Fee structure at the USPTO

Patent Docs discusses current fees at the USPTO and why a schedule of escalating fees is not a good idea.

Of current fees:

Under the current fee regime, Patent Office filing fees can be broken down into fixed and variable, where the fixed fees are charged for every application but the variable fees are applicant-dependent. For example, the fees for a utility application containing no more than 3 independent claims and 20 total claims is made up of the basic filing fee ($310.00, 37 C.F.R. § 1.16(a)(1)), a search fee ($510.00, § 1.16(k)), and an examination fee ($210.00, § 1.16(o)); all values are for large entities, and the basic filing fee is waived if the application is filed electronically. Applicant-dependent fees include fees for filing more than 3 independent claims ($210.00 per claim, § 1.16(h)), total claims in excess of 20 ($50.00 per claim, § 1.16(i)) and a surcharge for filing multiply-dependent claims ($370.00, § 1.16(j)). The Office also charges more for extra sheets of an application ($260.00 per 50 sheets in excess of 100 total; specification, claims, abstract and drawings), a fee not charged for applications filed electronically.

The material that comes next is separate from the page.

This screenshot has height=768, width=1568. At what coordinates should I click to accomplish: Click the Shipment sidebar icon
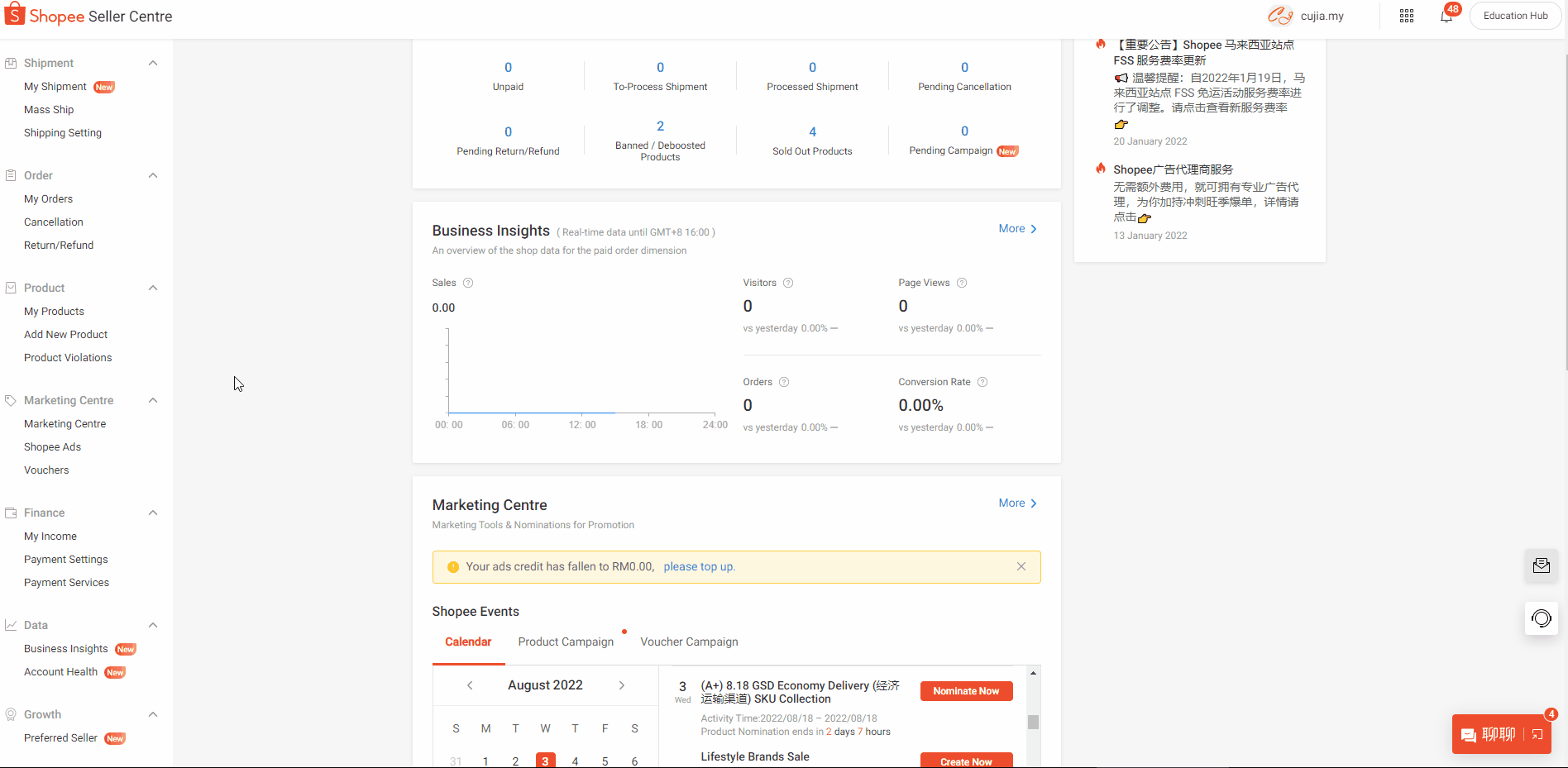(12, 63)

Of suggestions for escalating fees:

The difficulty with these suggestions is that they fall into the same trap that caused (or at least encouraged) the ill-conceived Patent Office "new rules." First, they blame the applicant for years of neglect, underfunding, and mismanagement at the Office. Second, they are to be applied indiscriminately against applicants with inventions that legitimately require more than 25 claims to fully protect them. And while they are frankly intended to influence behavior, brief consideration suggests that the behavior they produce will not solve the problem.

This falls into the rubric of blaming the many for the bad acts of a few.